OUTHOUSE BLUES
Three Poems by Herman Beavers
Featured on Life As Activism

outhouse-blues

Outhouse Blues #1

Accounts coming due, enunciated in
The mumble of feet. Coathangers,
The electric eye of catechesis.
Populism blushes in a frenzy
Of bared teeth, biceps swelling
With the ripple of Confederate flags.
Manacled in a pageant of
Disconsolate shotguns, the echo of
Self-confident dice, the public figures.
Amputation kin to the succulence of Crow.

Outhouse Blues #2

Everywhere there were signs of ruin
there were also signals of relief,
horror padded into the room like a thief,
familiar with the surroundings of kin.

Minus her blindfold, Justice makes a tight fist;
the scales set aside in a rush of white rage.
Have we entered a new age?
Or traveled back to a time people missed

when they saw Twelve Years a Slave?
Forget about the news, minstrelsy’s the new rave.

Outhouse Blues # 3

Once speech fell into a tight orbit around pith,
the people lost all interest in the sky. Not
right away, slowly, their attention water
leaking from a tiny crack in a cup. And when
words entered rooms once locked and forgotten,

when a vocabulary of damage danced
on the tongue, sugar laced with a toxin brighter
than desert sunlight, some believed they’d come home
from a war mangled by a cease fire imposed on
combatants in love with their Kalishnakovs,

anxious they would miss their chance to make each round
proof necessary words always hit the mark.

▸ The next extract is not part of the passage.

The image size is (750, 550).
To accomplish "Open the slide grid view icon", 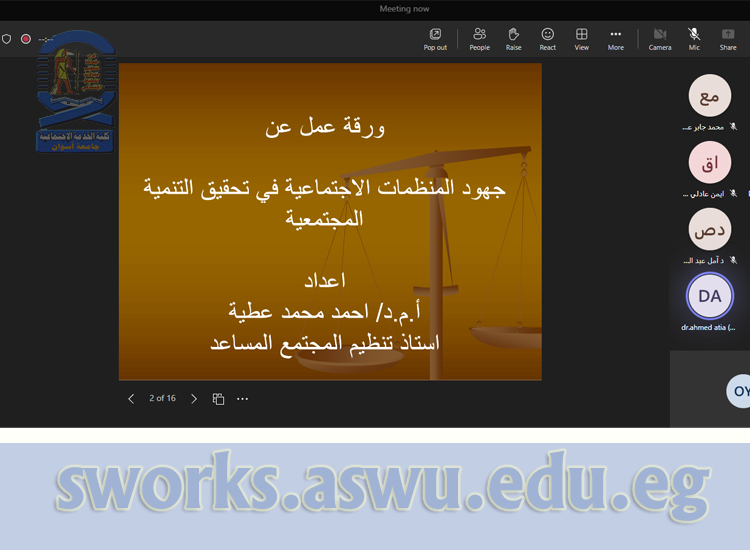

Herman-BeaversHerman Beavers is Professor of English and Africana Studies at the University of Pennsylvania. He teaches courses in 20th Century African American literature and poetry writing. Most recently, he has published essays on Charles Johnson, Toni Morrison, August Wilson, Richard Wright, and Ralph Ellison. His most recent poems have appeared in The Langston Hughes Colloquy, MELUS, Versadelphia, Cleaver Magazine, The American Arts Quarterly and been anthologized in The 2014 Anthology of Featured Poets and Obsession: Sestinas for the Twenty-First Century. His scholarly monograph, Geography and the Political Imaginary in the Novels of Toni Morrison is forthcoming from Palgrave McMillan in 2017 and his chapbook, Obsidian Blues is forthcoming from Agape Editions, as part of the Morning House Chapbook Series for 2017. He serves as an advisory editor for The African American Review, The Black Scholar, and Modern Fiction Studies.